Excerpt provided >>

------------------------------------------------------------------------

At a VPW show on 17 February, after defeating Irish star Eamon O'Neill, Powers cut a promo about how British wrestlers are better than Americans until he was interrupted by Kip James, making his first UK appearance, telling Powers to shut the hell up; the pair got into a small shoving match which saw James come out on top. Later that night James faced a rising star in Chris Andrews; during the match Powers tried to interfere with the match up, only to be disposed off by both men, though this distraction cost Andrews his match against James.

On the next show in Exeter, Devon one day later, Powers (with his valet Erin Angel) faced Chris Andrews in a singles match. During this match, Erin Angel tried to get involved using her own handbag to hit Andrews, but missed and hit her man Powers instead, Andrews then took the handbag only to get disqualified when the referee saw him hit Powers with it.

------------------------------------------------------------------------

Dataset excerpts >>
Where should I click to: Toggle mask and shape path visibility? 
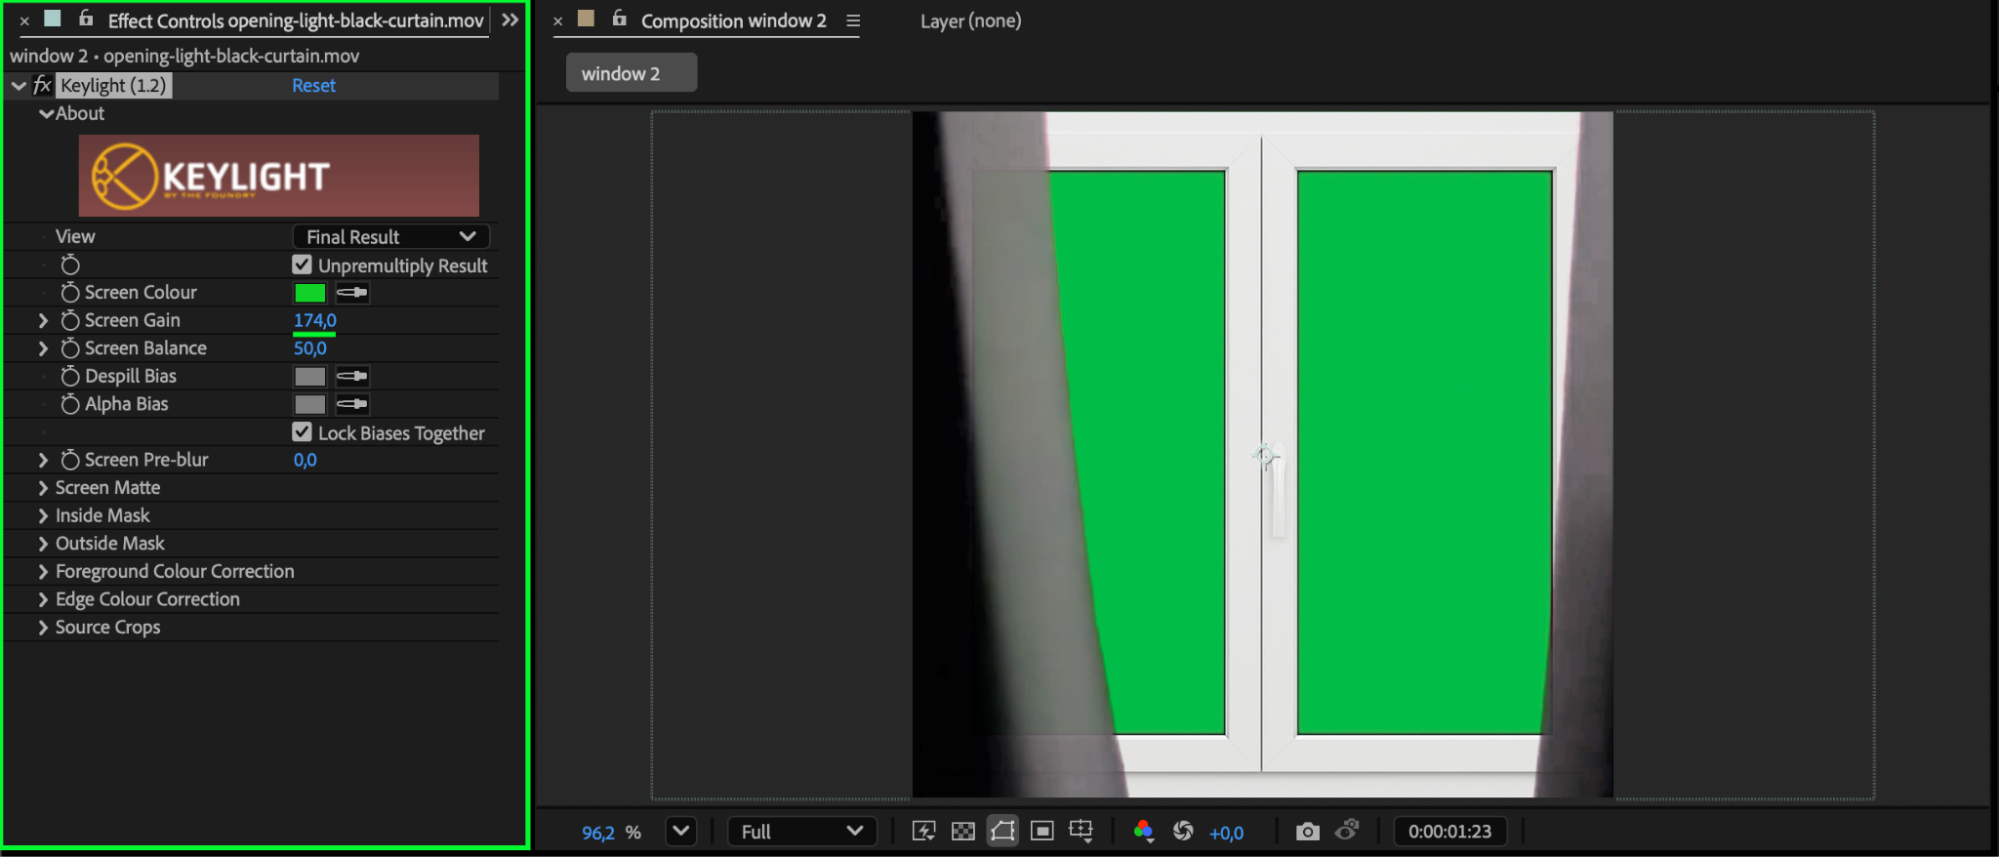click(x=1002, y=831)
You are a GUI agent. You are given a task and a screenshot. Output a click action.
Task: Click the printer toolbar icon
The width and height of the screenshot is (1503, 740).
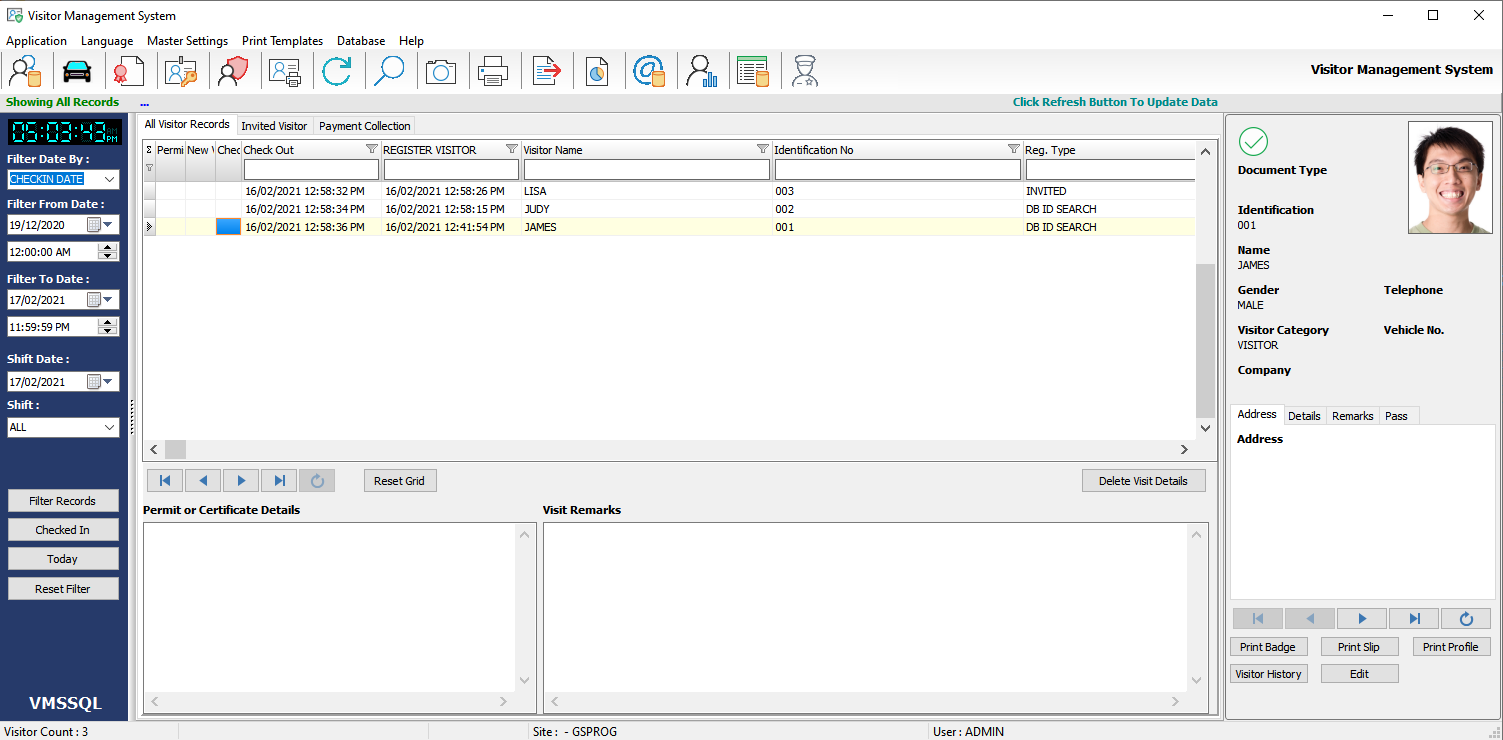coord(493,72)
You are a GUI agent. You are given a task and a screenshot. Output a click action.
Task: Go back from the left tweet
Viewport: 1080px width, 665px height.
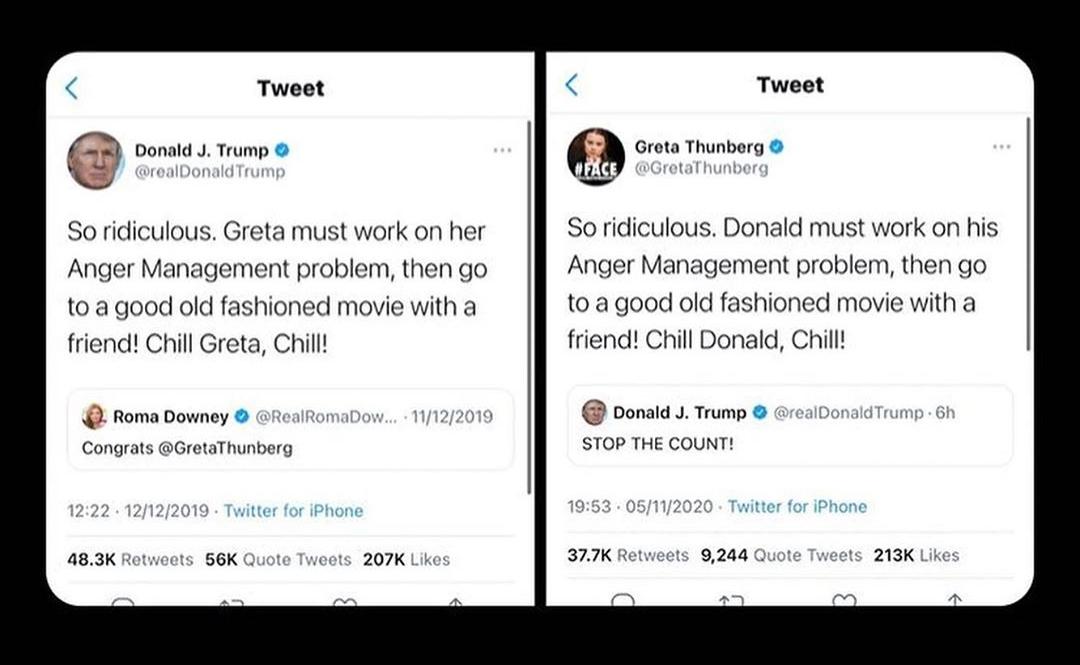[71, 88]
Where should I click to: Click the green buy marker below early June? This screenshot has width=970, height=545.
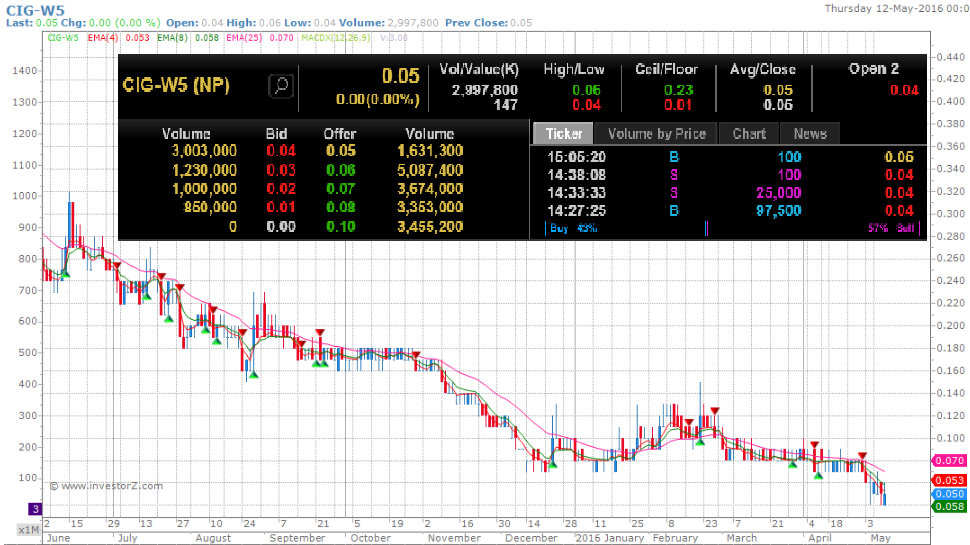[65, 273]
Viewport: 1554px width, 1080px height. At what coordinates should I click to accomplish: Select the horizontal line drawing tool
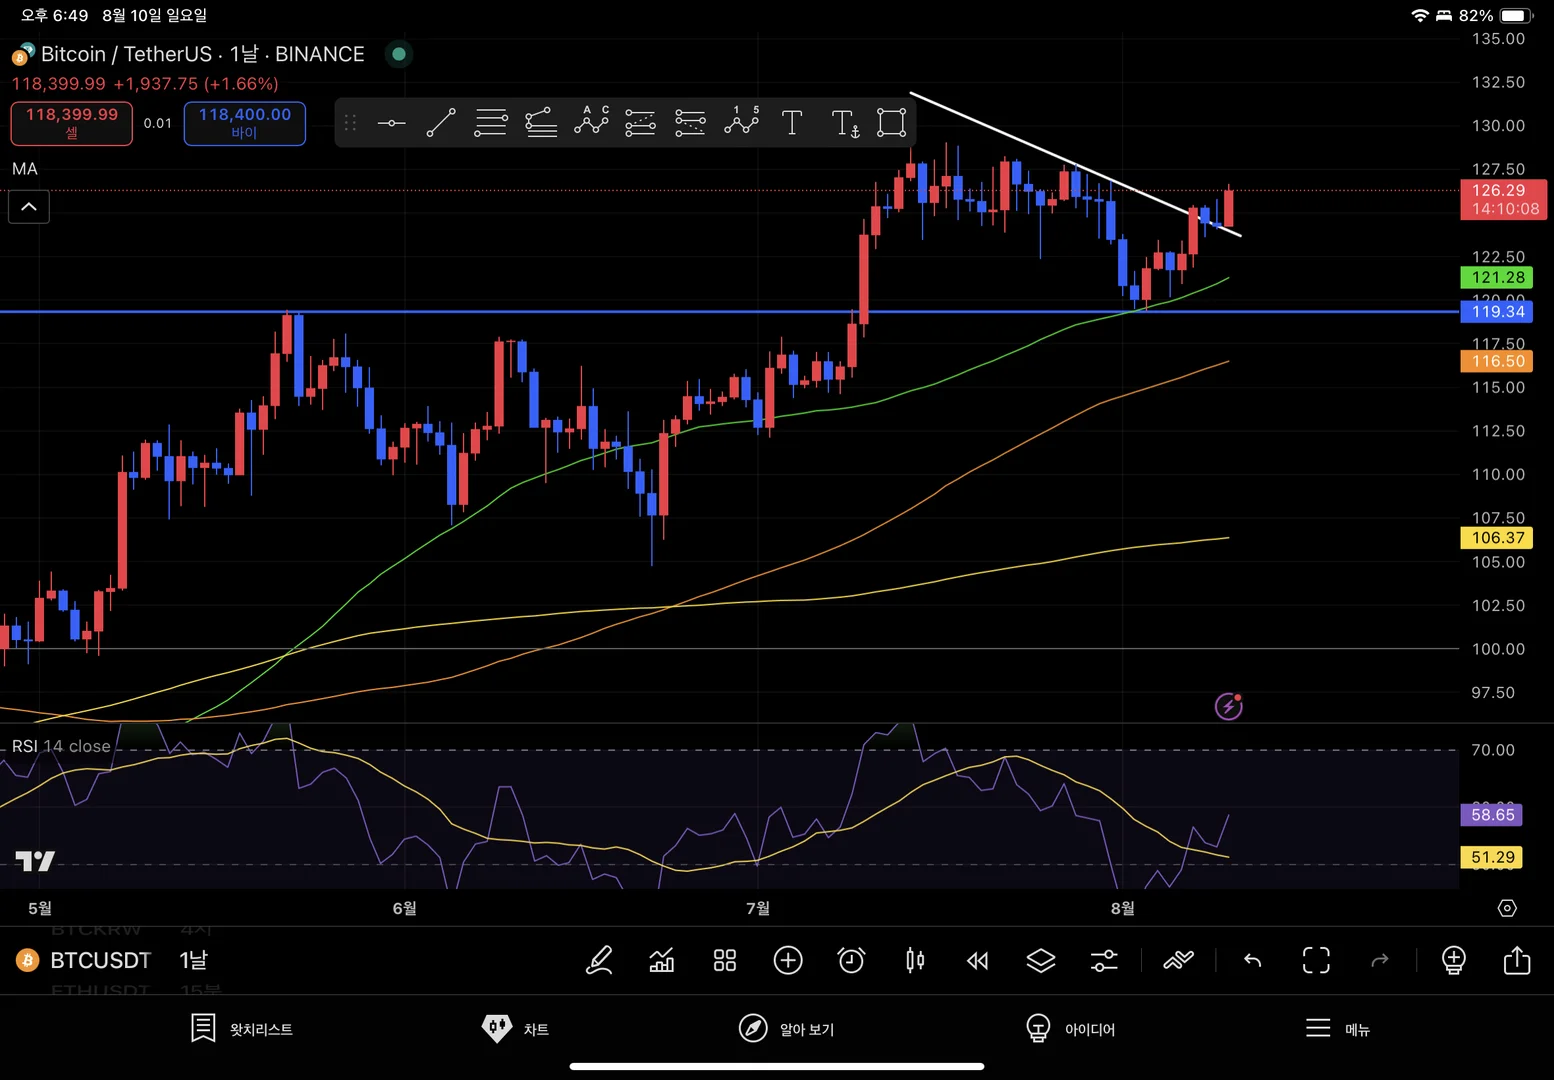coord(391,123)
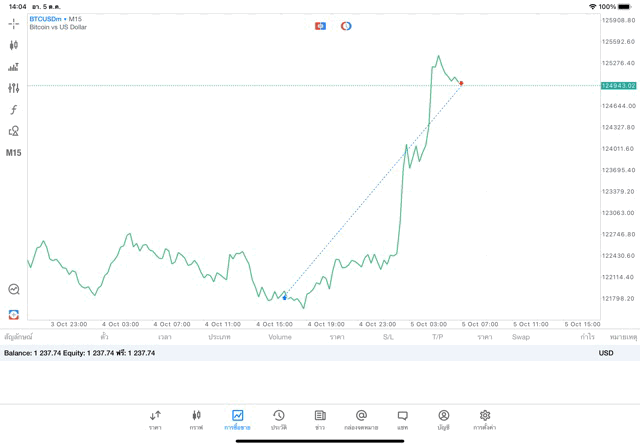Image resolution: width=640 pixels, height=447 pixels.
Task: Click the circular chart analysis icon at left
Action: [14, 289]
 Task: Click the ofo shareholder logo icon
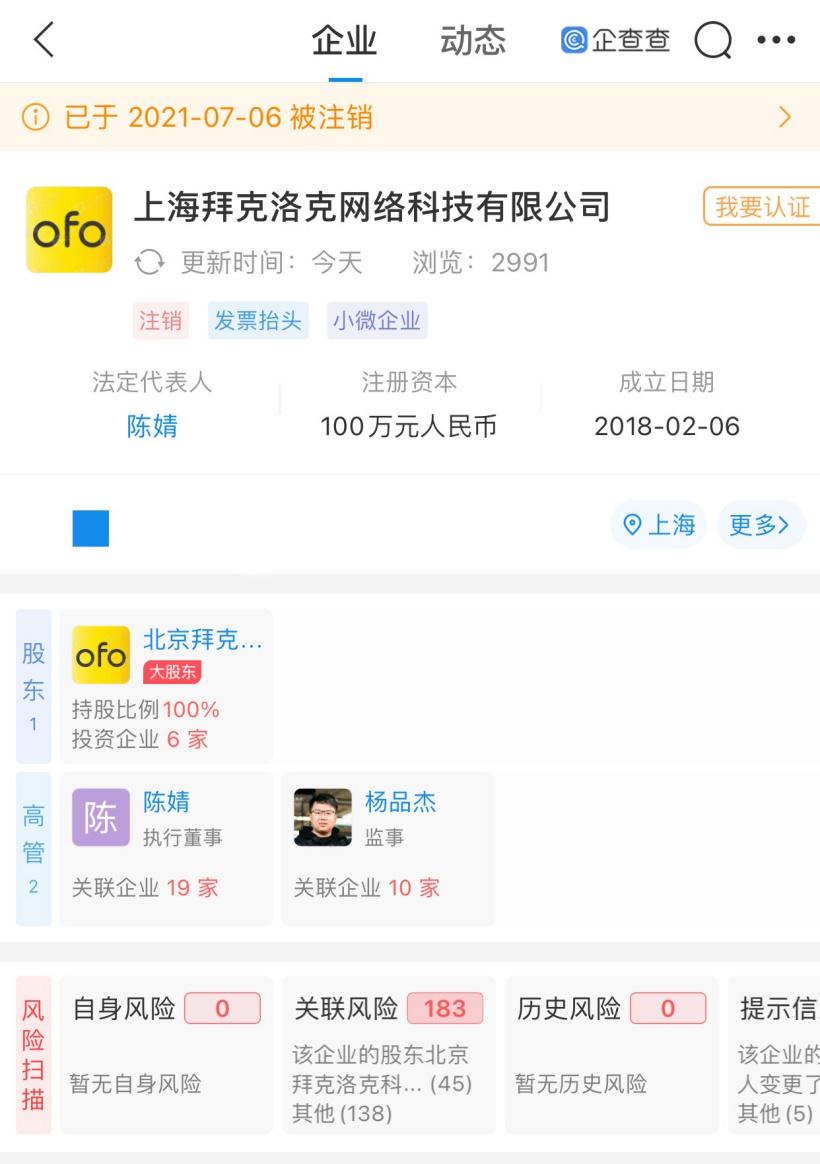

------------------------------------------------------------------------

List every person named in the passage about the VPW wrestling shows, in the order they first appear.

Output of the task >>
Eamon O'Neill, Powers, Kip James, Chris Andrews, Erin Angel